▶ [Exercise details] Reproduce verbatim the line containing "958x670 pixels." and every line that follows it through the end of the entries below, omitting all pictures.

··· Input material ···

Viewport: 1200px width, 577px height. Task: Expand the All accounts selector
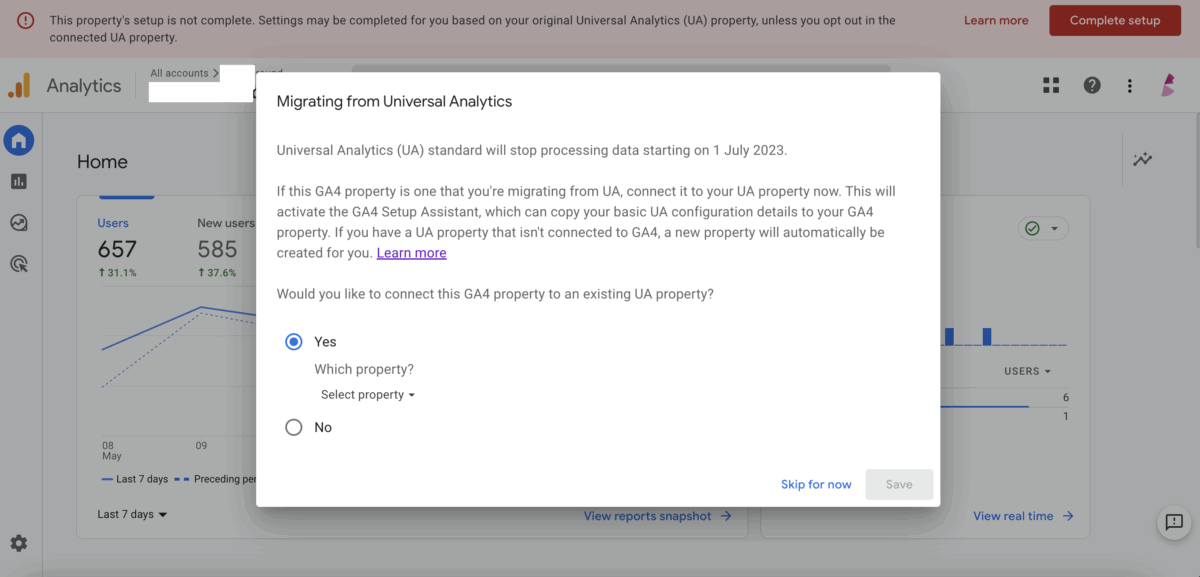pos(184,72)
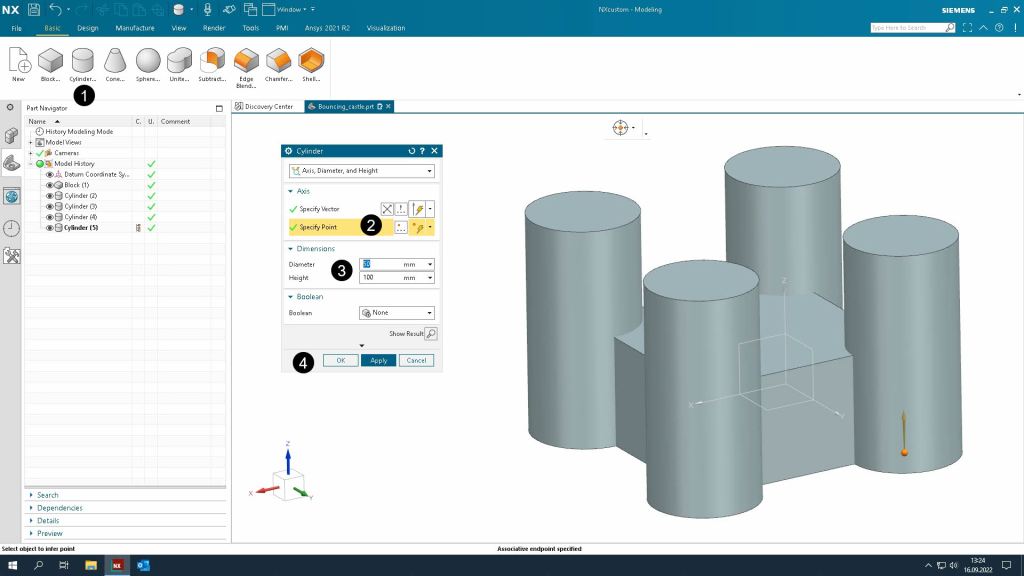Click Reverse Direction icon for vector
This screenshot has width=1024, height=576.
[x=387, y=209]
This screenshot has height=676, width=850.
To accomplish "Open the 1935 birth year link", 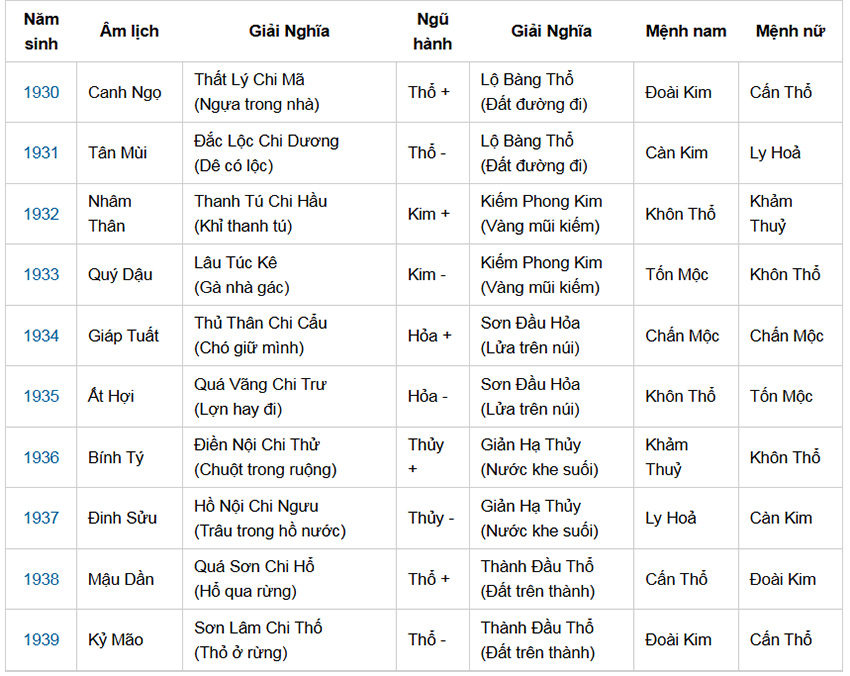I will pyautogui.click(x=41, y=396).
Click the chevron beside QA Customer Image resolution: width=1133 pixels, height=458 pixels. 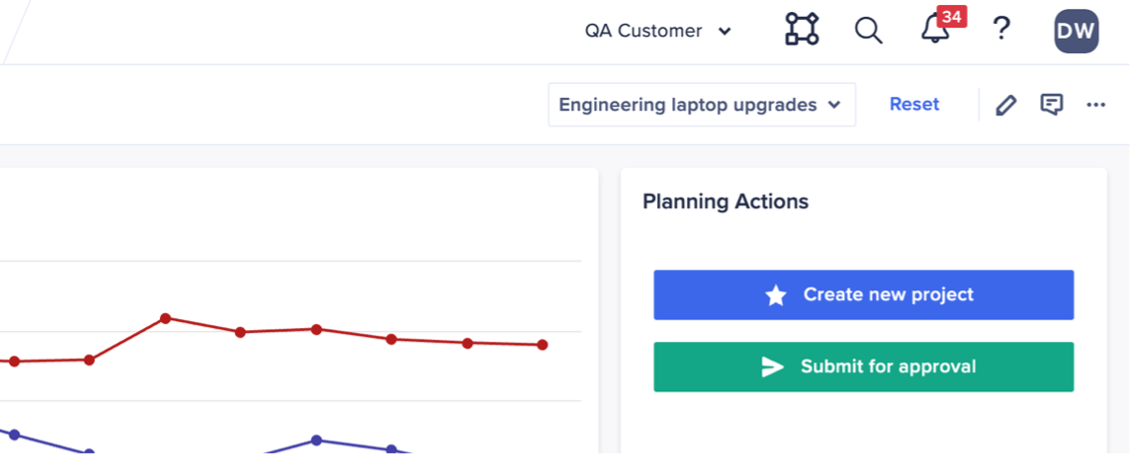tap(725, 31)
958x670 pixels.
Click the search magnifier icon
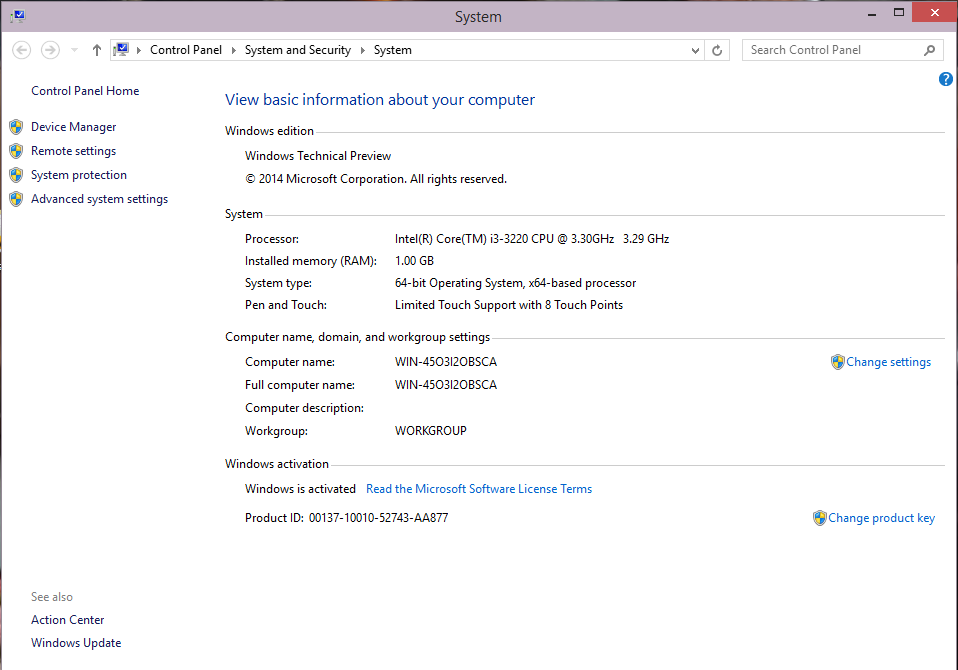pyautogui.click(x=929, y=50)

···

▶ [Your response]
958x670 pixels.
Click the search magnifier icon
pyautogui.click(x=929, y=50)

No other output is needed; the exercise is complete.